John and his wife Harriet (Phillips) Harriman had three sons: John, Frank and Rowland. It was the two younger brothers – Frank and Rowland – who decided to go into the laundry business. In September 1890 they rented two rooms in their father’s building on the east side of Harriman Court. This was not their first business venture. An 1887-88 directory for Maynard and Stow lists Frank and Rowland listed as owners/operators of Maynard Ice Cream Company, in their father’s building. Other occupants were their father’s grocery store, barber shop, photography studio, cigar store, two tenements and a hall. Over time their laundry business expanded until it completely occupied all 15,000 square feet of the three-story building. The building was capped by an eight-sided cupola, brightly shining out at night courtesy of powerful gas lights.

Employees of Harriman Bros.
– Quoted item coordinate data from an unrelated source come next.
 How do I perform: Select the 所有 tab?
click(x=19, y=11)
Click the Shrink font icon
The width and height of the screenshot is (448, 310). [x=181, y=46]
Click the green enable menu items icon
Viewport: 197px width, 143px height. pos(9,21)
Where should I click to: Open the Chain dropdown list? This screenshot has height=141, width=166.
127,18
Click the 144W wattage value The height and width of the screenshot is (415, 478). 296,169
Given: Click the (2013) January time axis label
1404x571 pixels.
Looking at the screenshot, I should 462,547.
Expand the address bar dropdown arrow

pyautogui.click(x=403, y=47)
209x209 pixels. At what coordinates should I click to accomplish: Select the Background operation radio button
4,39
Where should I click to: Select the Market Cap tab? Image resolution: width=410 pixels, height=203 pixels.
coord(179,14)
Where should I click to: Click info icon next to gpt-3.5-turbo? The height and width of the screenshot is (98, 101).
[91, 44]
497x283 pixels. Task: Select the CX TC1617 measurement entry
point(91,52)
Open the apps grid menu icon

New Method Laundry. Founders Frank and
Rowland Harriman are on balcony, flanking the entrance. No information
on the third man in the balcony, or the woman. (courtesy MHS)
Pay for a 45-hour week – shorter than the 55 hours being put in by mill workers – was $7.00 per week for women and $11.00 per week for men. The business served towns for miles around. Horse-drawn wagons would bring out clean laundry and return with dirty. In August of 1905. Harriman Brothers New Method Laundry purchased its first truck, and a second soon after. The trucks also served to convey employees on public outings.
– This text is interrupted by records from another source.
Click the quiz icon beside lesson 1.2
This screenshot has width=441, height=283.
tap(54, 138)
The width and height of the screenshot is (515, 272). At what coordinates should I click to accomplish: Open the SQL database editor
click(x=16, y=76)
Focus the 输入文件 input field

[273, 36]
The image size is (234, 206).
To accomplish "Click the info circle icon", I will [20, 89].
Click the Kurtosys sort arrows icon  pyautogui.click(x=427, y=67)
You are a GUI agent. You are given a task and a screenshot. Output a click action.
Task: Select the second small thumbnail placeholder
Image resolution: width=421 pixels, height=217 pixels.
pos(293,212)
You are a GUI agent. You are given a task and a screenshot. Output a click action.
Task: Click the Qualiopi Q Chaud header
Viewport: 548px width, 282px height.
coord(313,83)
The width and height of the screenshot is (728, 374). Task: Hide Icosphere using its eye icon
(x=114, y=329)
In May of 1909 the brothers sold the business to two gentlemen who moved it to Hudson. They obviously lacked some essential business savvy, because the business failed within the year. Roland, the younger of the brothers, was 45 years old at time of the sale, 75 years old when he died in 1939. He was buried in Glenwood Cemetery along with his wife and son. There is nothing in the town’s historical records to indicate if he owned or worked in any type of business after the sale. Even less is known about his older brother, not even date of birth, death, or where buried. (see below) Massachusetts house deed records indicate that he sold his father’s homestead, on the west side of Harriman Court, in 1910 to the Finnish Temperance Society. Decades later the building went to Veterans of Foreign Wars, VFW Post #1812, and then in 1992 to St. Stephen’s Knanaya Church, which owns it now. He appears to have purchased the Walcott House in Stow in 1910, but sold it in 1911 and disappeared from recorded history.

Employee outing on the company truck. (courtesy MHS)
And the meaning of “New Method?” An internet search on “new method laundry” yields many laundry businesses with that phrase in the name. A good guess is that it applied to ‘dry cleaning.’ Back then, dry cleaning used petroleum-extracted solvents in lieu of water, so fire was an ever-present risk.
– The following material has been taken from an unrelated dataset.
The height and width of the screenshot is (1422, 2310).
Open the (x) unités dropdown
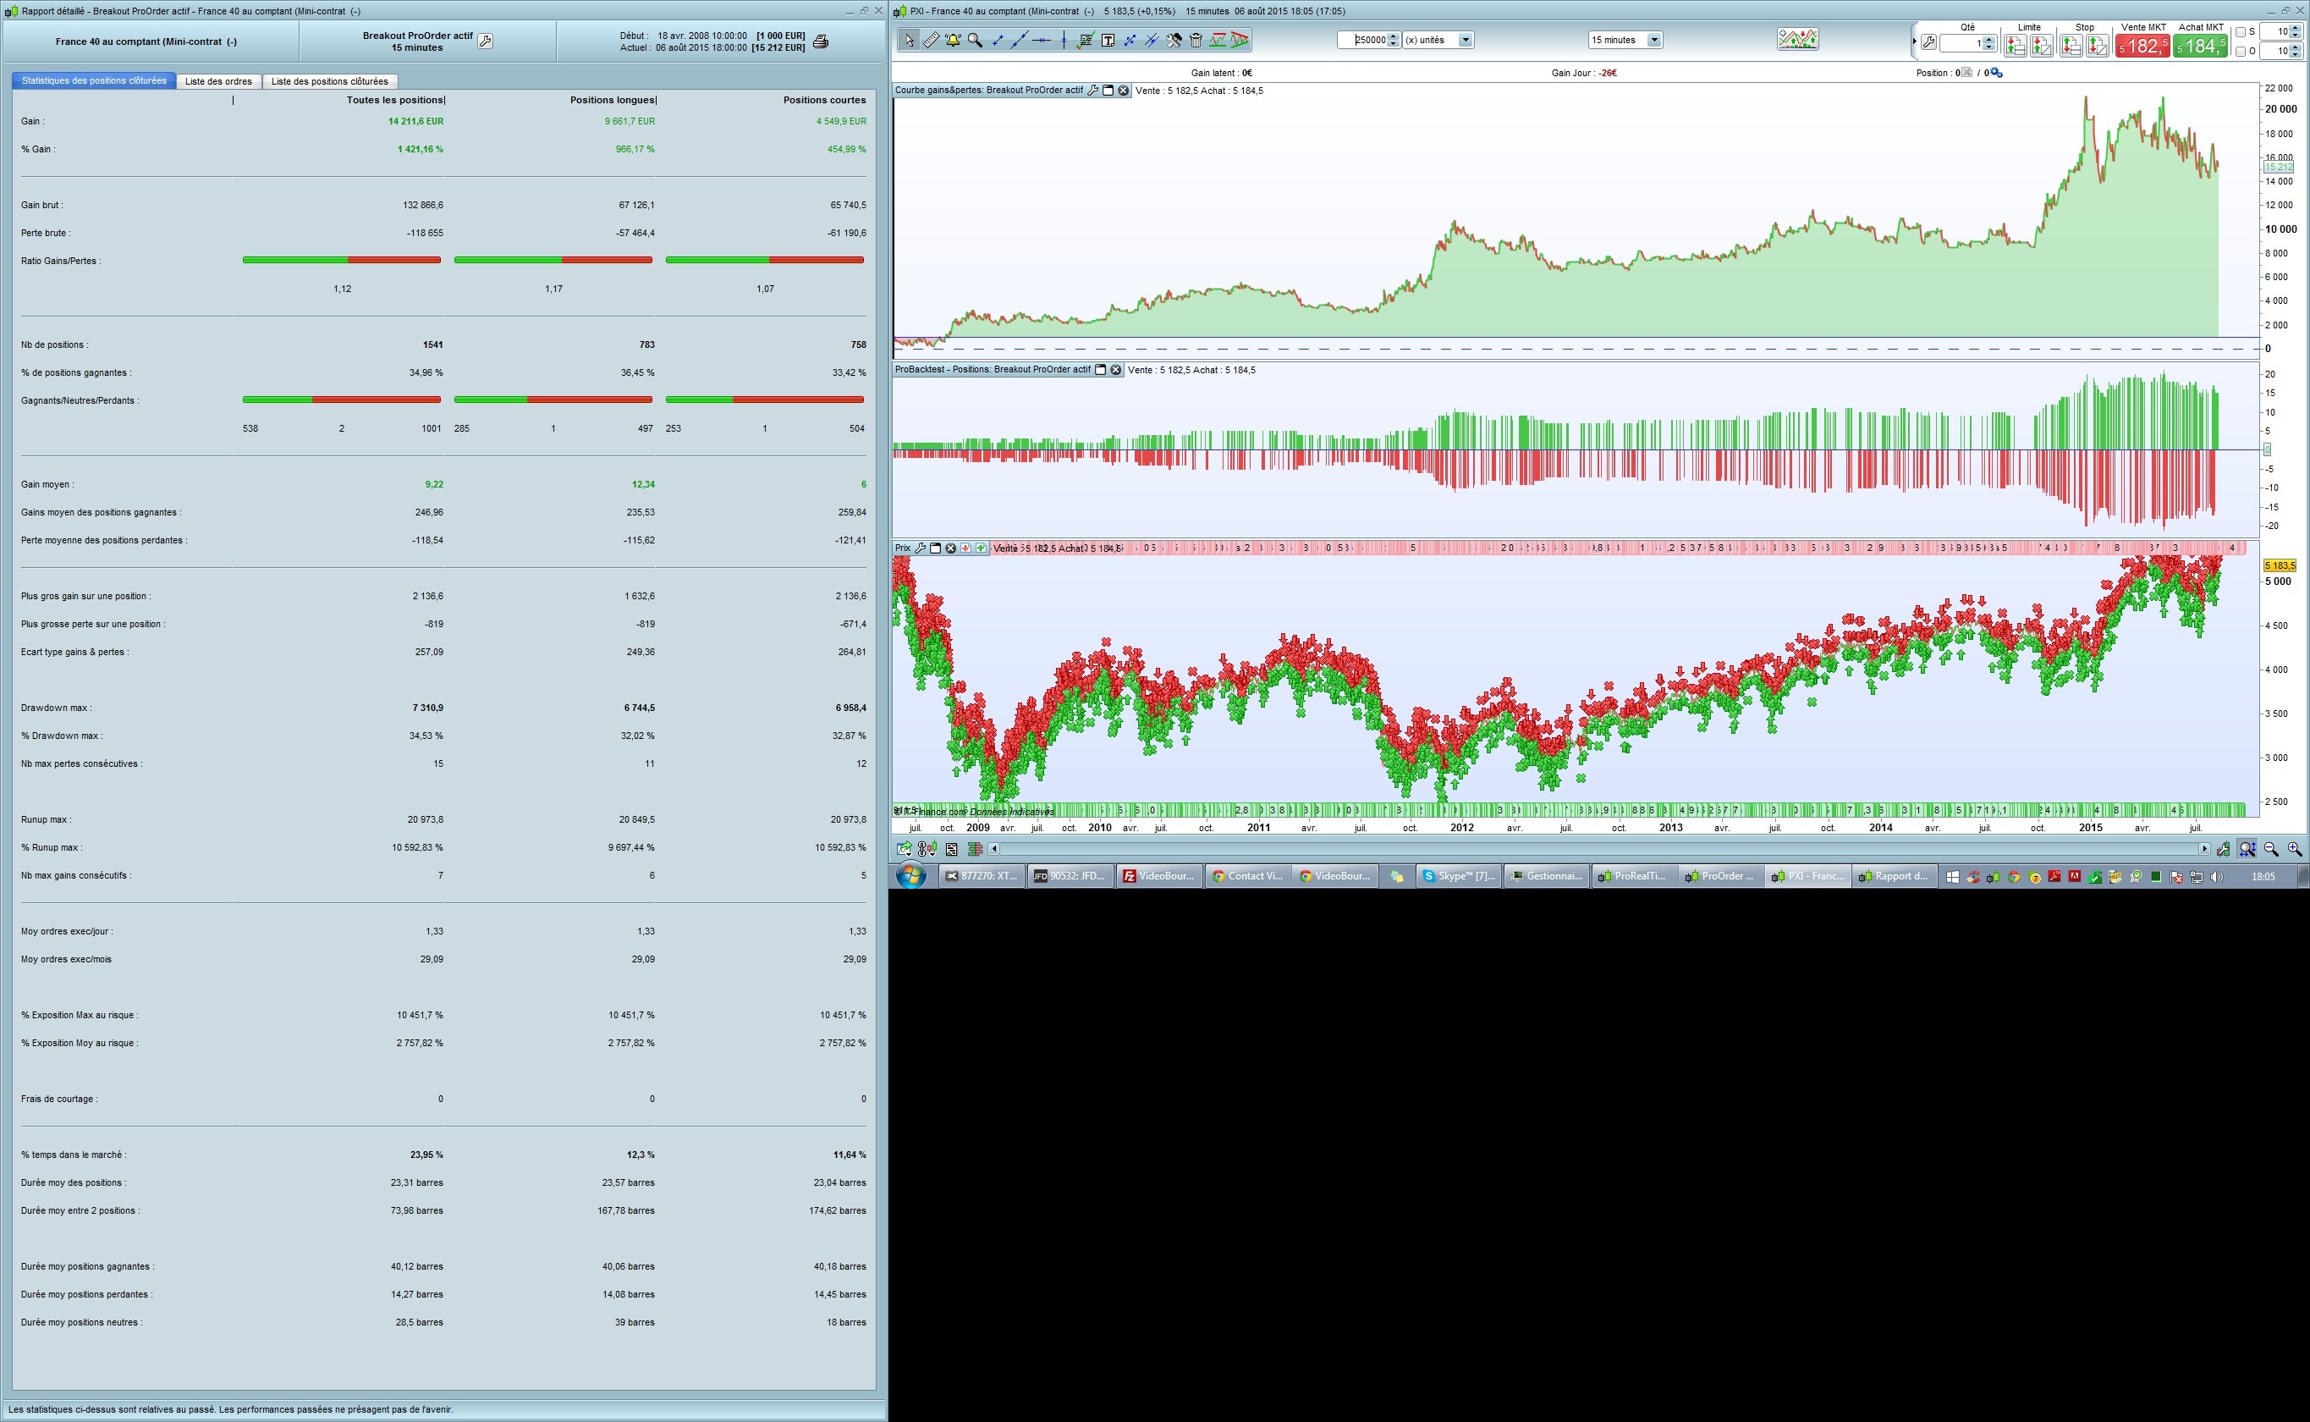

Anything left of the building? Street-facing is now a two-story building with Bud’s Variety occupying the first floor. Behind is a much larger building – apartments – which may be part of the even larger building that existed
in 1890. 

After this article ran in the paper, town historian Peg Brown located an obituary and other information for Rowland that mentioned he had moved to to Stow while still running the laundry with his brother, later to Florida (!), then Newton, then later to Milton, where he died, survived by a son and a daughter. He was interred in Maynard's Glenwood Cemetery. Frank was born in 1859, died in 1936, married 1906, also moved to Stow while still operating the laundry, later moved to Florida (!) where he died, survived by his wife and daughter. John A. Harriman, their older brother, appears to have worked at the laundry, and may be the third man on the balcony, although the Historical Society photo caption did not have a name. John and his second wife - Ella - are also in the Glenwood Cemetery. Frank and family are not.